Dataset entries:

--------------------------------

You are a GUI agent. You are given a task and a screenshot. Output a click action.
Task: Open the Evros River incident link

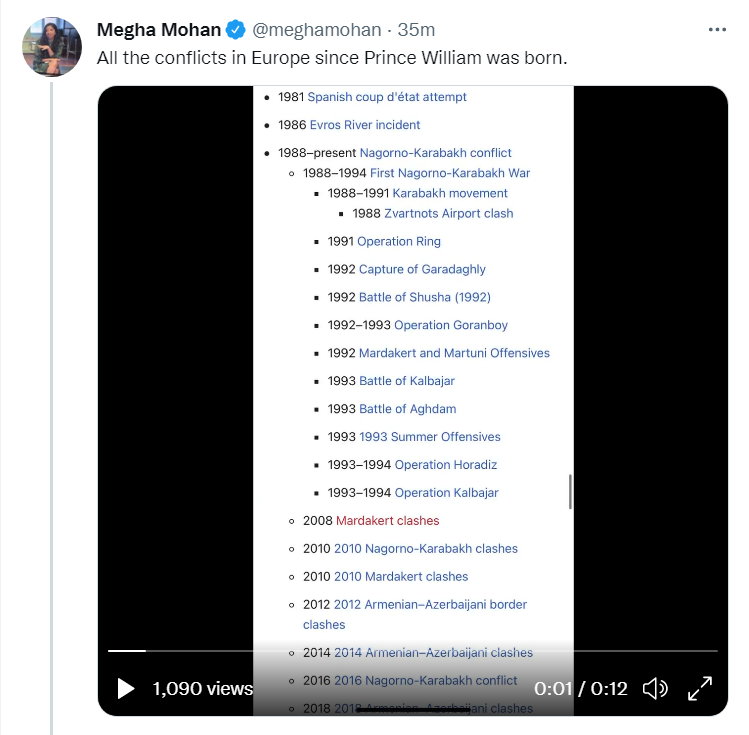click(365, 125)
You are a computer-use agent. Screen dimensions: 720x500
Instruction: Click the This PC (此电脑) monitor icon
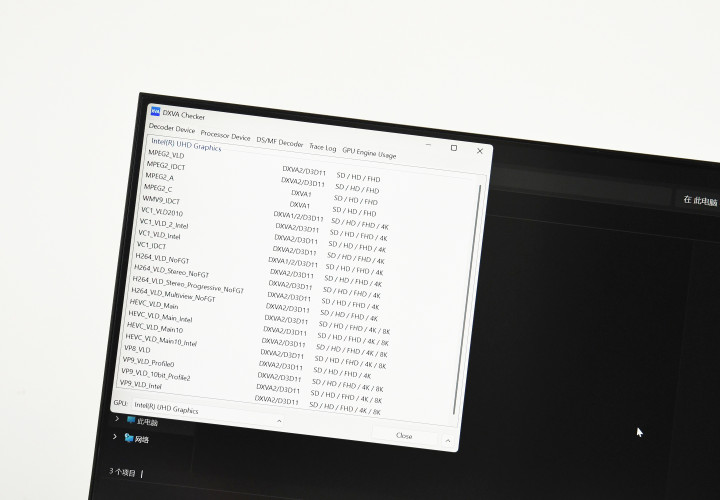click(x=130, y=420)
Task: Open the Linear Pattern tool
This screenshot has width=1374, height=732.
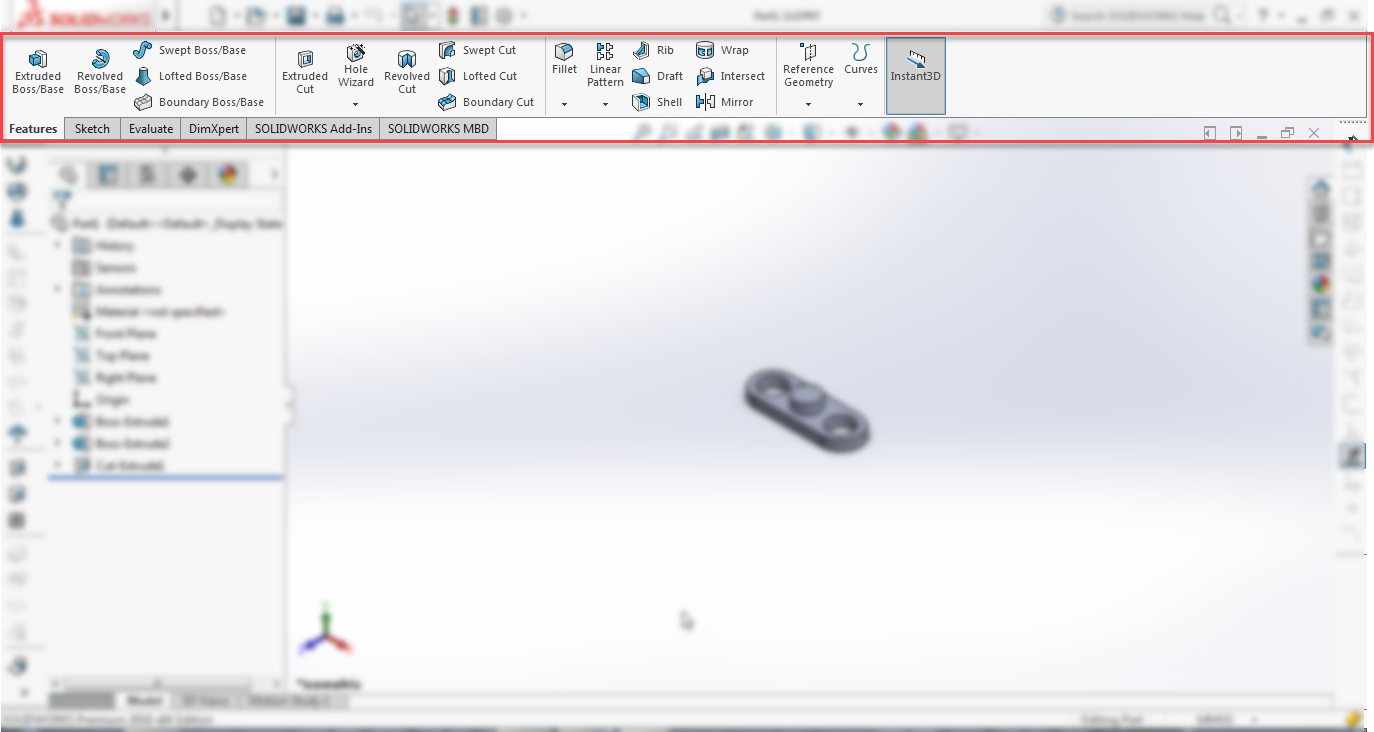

--------------------------------

ASSIGNED TASK: When copying the records, reproduce every entry exactly and omit all pictures.

EXERCISE ANSWER:
You are a GUI agent. You are given a task and a screenshot. Output a click action.
Task: Open the Evros River incident link

click(365, 125)
You are a computer-use agent. Screen dimensions: 720x500
Instruction: Click the This PC (此电脑) monitor icon
click(x=130, y=420)
Task: Open the Linear Pattern tool
This screenshot has width=1374, height=732.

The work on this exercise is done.